Di era media sosial, kebaikan kerap berubah menjadi tontonan. Sedekah direkam, aksi sosial dijadikan konten, dan amal sering kali dipamerkan. Tanpa disadari, niat yang seharusnya lurus justru bergeser—dari ibadah menjadi pencitraan.
Padahal, jauh di dalam hati, sulit dipungkiri bahwa manusia sering mengharapkan balasan ketika berbuat baik. Entah ingin dipuji, dihargai, atau bahkan sekadar diakui. Dalam dunia digital, dorongan itu semakin kuat: kebaikan menjadi konten, dan keikhlasan diuji oleh jumlah “like” dan komentar.
Dalam ajaran Islam, amal sangat bergantung pada niat. Namun, niat yang benar bukan sekadar niat biasa, melainkan niat yang ikhlas—yang tidak mengharapkan apa pun selain ridha Allah.
Menariknya, dalam Al-Qur’an, khususnya Surat Al-Ikhlas, kata “ikhlas” justru tidak pernah disebutkan secara eksplisit. Ini seakan menjadi pesan bahwa keikhlasan tidak perlu diumumkan. Ketika seseorang mengatakan “saya ikhlas”, bisa jadi justru keikhlasan itu telah berkurang nilainya.
Ikhlas adalah sesuatu yang tersembunyi, bukan sesuatu yang dipamerkan.
Ikhlas bukan berarti tanpa harapan sama sekali. Manusia tetap memiliki kecenderungan untuk berharap. Namun, ikhlas yang benar adalah ketika seluruh harapan itu hanya ditujukan kepada Allah.
Konsep ini tercermin dalam makna kata “Ahad”—bahwa Allah adalah satu-satunya tujuan. Segala pamrih dan harap hanya layak ditujukan kepada-Nya, bukan kepada manusia.
Dengan demikian, berharap pahala, ridha, atau surga bukanlah bentuk ketidakikhlasan, justru itulah esensi penghambaan.
Keikhlasan tidak hanya diuji di awal niat, tetapi juga saat dan setelah amal dilakukan.
- Sebelum beramal — niat harus lurus karena Allah
- Saat beramal — tidak merasa lebih baik atau bangga
- Setelah beramal — tidak mengungkit atau mengharapkan balasan manusia
Di sinilah tantangan terbesar muncul.

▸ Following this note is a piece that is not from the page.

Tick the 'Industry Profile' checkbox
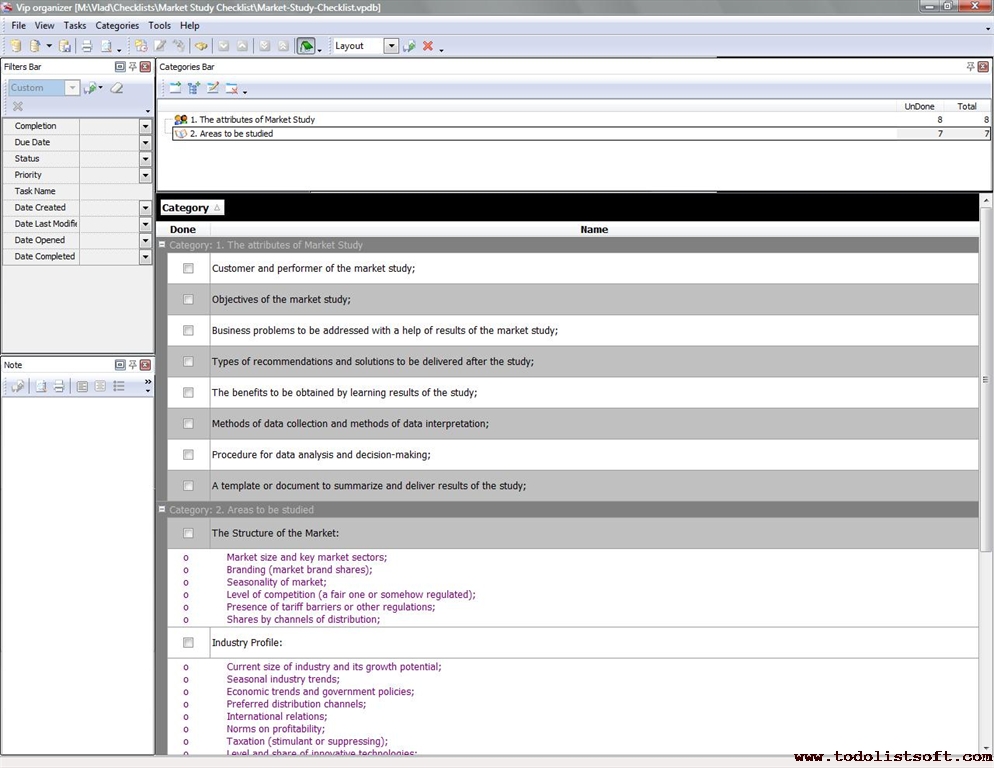 (x=188, y=643)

Saat berbuat baik, muncul rasa bangga. Saat dilihat orang, muncul keinginan dipuji. Bahkan setelah amal selesai, hati masih berbisik: “Kalau bukan karena saya…”
Semua itu bisa merusak keikhlasan.
Di era digital, ujian keikhlasan semakin berat. Bahkan ketika kita tidak memamerkan amal, orang lain bisa saja mengunggah dan menandai kita.
Dari situlah muncul godaan: menikmati pujian, menghitung apresiasi, dan diam-diam merasa bangga.
Tanpa disadari, amal yang awalnya murni berubah menjadi sesuatu yang ternodai.
Keikhlasan bukan sesuatu yang bisa diklaim selesai. Ia adalah proses yang terus diupayakan.
Kita mungkin tidak akan pernah benar-benar mencapai ikhlas sempurna. Namun, itu bukan alasan untuk berhenti berusaha.
Yang bisa dilakukan adalah:
- Meluruskan niat sebelum beramal
- Mengingat Allah saat beramal
- Menjaga hati setelah beramal
Ikhlas bukan tentang kesempurnaan, tetapi tentang kesungguhan dalam menjaga hati.
Pada akhirnya, hanya Allah yang berhak menilai amal manusia. Bukan kita, bukan pula orang lain.
Tugas kita hanyalah berusaha—berusaha agar setiap amal mendekati keikhlasan, meski tidak sempurna.
Karena mungkin, keikhlasan sejati bukanlah sesuatu yang kita rasakan, melainkan sesuatu yang Allah lihat.